Mark ReifsteckGuest post by Mark Reifsteck [left], who joined our Society in 2014. Follow him on Twitter at @MarkWReifsteck. To become a member, individually or organizationally, see our Join Us page.

It started innocently enough: I made an off-handed comment on the SPM member listserv about tone-deaf (my term) administration of a healthcare institution, which prompted a friendly exchange that resulted in a challenge to me to write something about how healthcare administrators can promote participatory medicine in their organizations.

Which got me thinking.

I have been in senior executive roles in hospitals and health systems for more than 30 years, I am not clinically trained; rather came up through a traditional healthcare administration program that trained primarily, though not exclusively, non-clinical folks like me.

When I first started my career, I was a vocal defender of the status quo point of view which included the belief that hospitals existed to improve the health of the community, the patient was at the center of everything and when mistakes happened it was normal and besides other hospitals were just as bad or worse.

About 15 years ago I slowly began to realize just how unsafe, inconvenient, expensive and provider centric hospitals were and have evolved into an equally vocal advocate of a participatory approach to medical care.

And I realized, the need is not just in the clinical visit: we need a participatory approach throughout the entire system – from top to bottom. Including administrators!

So now back to how hospital and health system executives can promote participatory medicine in their organizations. I think it is a wonderful thing to see many more people entering the ranks of senior executives in healthcare organizations who have a clinical background.

I don’t have hard data, but anecdotally I see many more physicians, nurses and others getting advanced business or public health degrees and becoming CEO’s, COO’s, or occupying other senior executive roles in health systems. My belief is senior leaders who have come up the ranks providing hands on care to patients helps improve the odds that they have empathy for and support of engaging patients in the design and delivery of care.

An organization that has senior leaders with clinical backgrounds by itself doesn’t guarantee it promotes participatory medicine principles but it can sure help. For an organization to truly embrace the principles of participatory medicine the active involvement of patients, professionals and other caregivers must be woven into the culture of the organization.

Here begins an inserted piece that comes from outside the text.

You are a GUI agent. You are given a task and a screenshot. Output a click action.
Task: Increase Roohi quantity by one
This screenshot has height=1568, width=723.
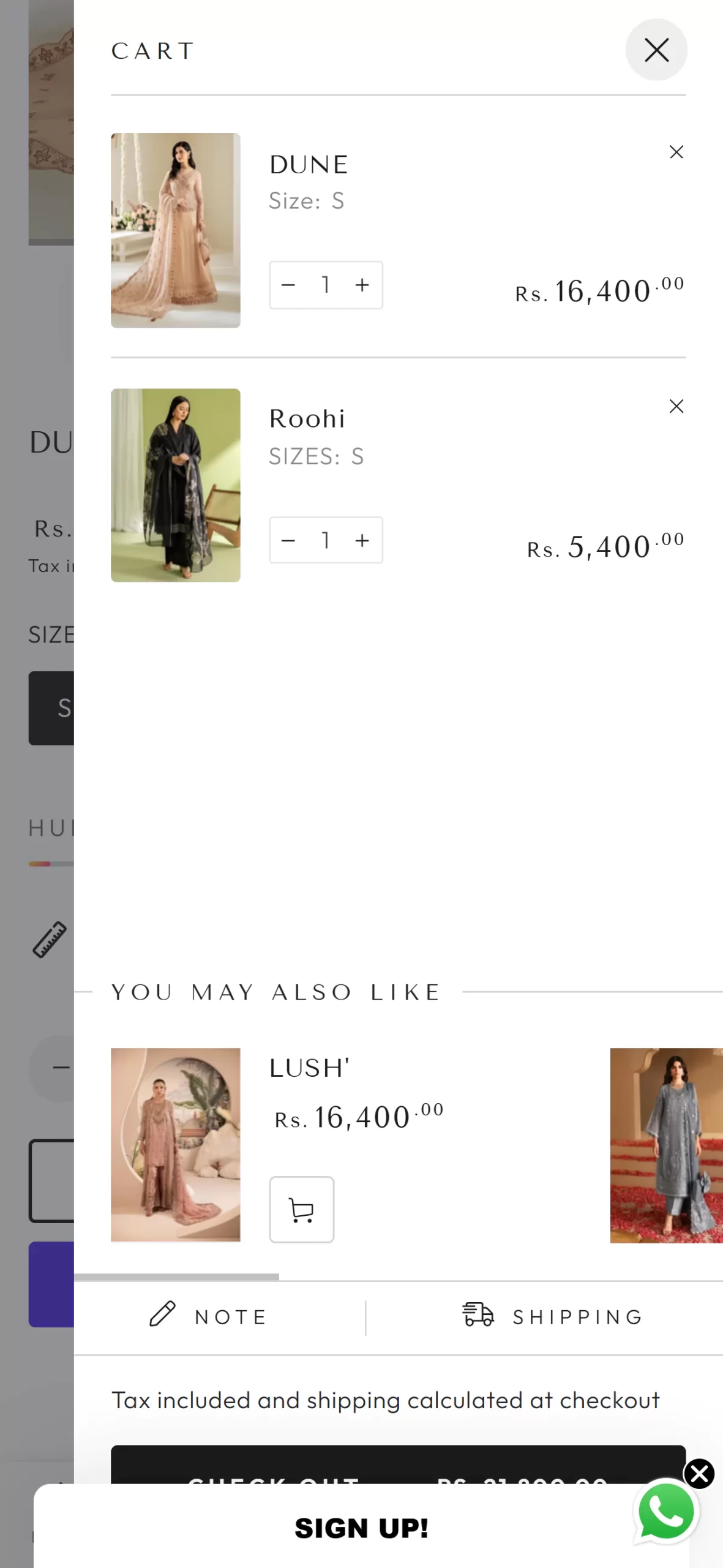[x=362, y=540]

I have heard culture defined as “how we do things around here” and think that is largely right. Actively involving patients, professionals and caregivers has to be the way things get done in the organization…from new facility design, program development, education materials, etc. It requires a conscious, intentional effort to bring these constituents in the care enterprise together to design the care experience in all facets.

A very effective method of involving patients in a participatory model I have direct experience with is to have patients (or family members of patients) who have been injured while in the care of one of my organizations address senior managers and Boards of Directors about their experience. Story telling doesn’t get any more powerful than that.

Today most healthcare organizations I have experience with have not embraced a culture of participatory medicine. However, if senior leaders of healthcare organizations led more frequently by those with patient care backgrounds, model participatory medicine principles in their daily administrative practice they can transform the culture of their organizations to give better care.